Task set »
[1] According to the passage on COVID and neurological disease, by how much do COVID vaccines reduce the risk of developing long COVID?
[2] Pick up the passage on COVID and neurological disease after its final sentence and continue it.

Quoted passage »

The researchers tried to control for confounding factors, statistically matching for age and other risk factors. The results are statistically robust, but they need to be confirmed with further sets of data. Of note, other neurological diseases were not increased in COVID-positive people. The effects seem to be limited to neurodegenerative disorders and neurovascular disorders, but not autoimmune diseases or other neurological disorders.
This fits with prior evidence that infections resulting in brain inflammation can increase the risk of neurodegenerative diseases, like Alzheimer’s disease and Parkinson’s. This also fits the natural history of COVID, which can cause headaches and “brain fog”, suggesting that infection can affect the brain. Often these symptoms persist long after the acute respiratory infection.
In addition to confirming these associations, further research should explore the degree to which vaccination prevents this increased risk in those who get COVID despite being vaccinated. We know that the COVID vaccines reduce the risk of developing long COVID, with estimates in the literature varying from 15% to 50% reduction. It’s probable that vaccines would similarly reduce this increased risk in neurological disease, and since we are talking about serious illnesses, such as Alzheimer’s and stroke, even the lower end would represent a significant reduction in morbidity. But we need to study this directly.
We also have to put these findings in to the context of ongoing research into similar effects of contracting the flu. Recent research has also been moving in the direction of an association between getting the flu and later risk of neurodegenerative disorders. The current Danish study also found this association, at similar levels to COVID, except for ischemic stroke, which was higher in COVID.
This does not mean that diseases like Alzheimer’s and Parkinson’s are entirely caused by viral infections, but such infection may be one trigger of neurodegeneration, or exacerbate it so that it presents earlier. This association is further supported by a recent study showing that getting flu vaccines reduces the risk of developing Alzheimer’s disease:
From the unmatched sample of eligible patients (n = 2,356,479), PSM produced a sample of 935,887 flu–vaccinated-unvaccinated matched pairs. The matched sample was 73.7 (SD, 8.7) years of age and 56.9% female, with median follow-up of 46 (IQR, 29–48) months; 5.1% (n = 47,889) of the flu-vaccinated patients and 8.5% (n = 79,630) of the flu-unvaccinated patients developed AD during follow-up. The RR was 0.60 (95% CI, 0.59–0.61) and ARR was 0.034 (95% CI, 0.033–0.035), corresponding to a number needed to treat of 29.4.

Data provided »
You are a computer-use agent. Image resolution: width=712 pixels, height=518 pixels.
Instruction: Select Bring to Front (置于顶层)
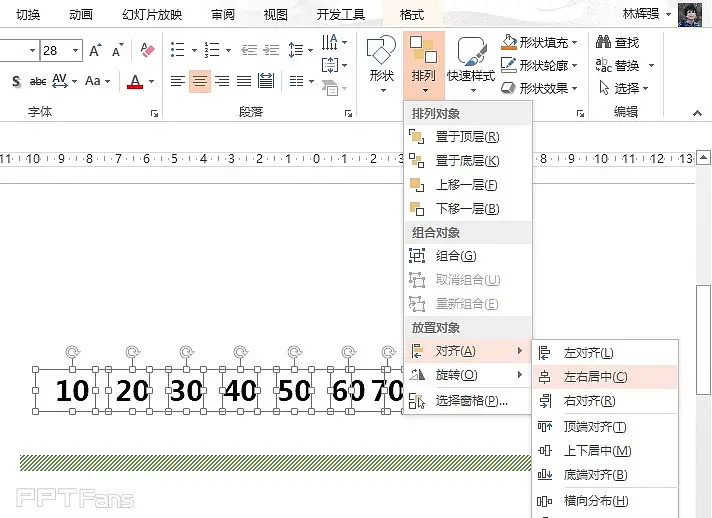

Written responses »
[1] Estimates range from a 15% to a 50% reduction.

[2]
That’s a relative risk reduction of 40% with an absolute risk reduction from 8.5% to 5.1% (3.4%). Again, that is highly significant, which means at least two things. First this is more evidence to support a causal link between certain viruses and neurodegenerative disease, in this case the flu viruses with Alzheimer’s. But also it highlights the protective roll of vaccines in preventing this risk. There was also a dose-response effects, with a greater number of annual flu vaccines being more protective.
The evidence is now moving in the direction that COVID is similar to flu in that it also increases the risk of degenerative diseases, with the added burden of also increasing neurovascular disorders. And while we have to confirm this, it seems highly likely that COVID vaccines will have a similar protective effect as do flu vaccines.
What all of this means is that there is a huge benefit to getting an annual flu vaccine, and likely to getting vaccinated against COVID and keeping up to date on boosters. Don’t let the lull in COVID cause a false sense of safety. This remains a serious illness, we have the tools to fight it, and we need to use them.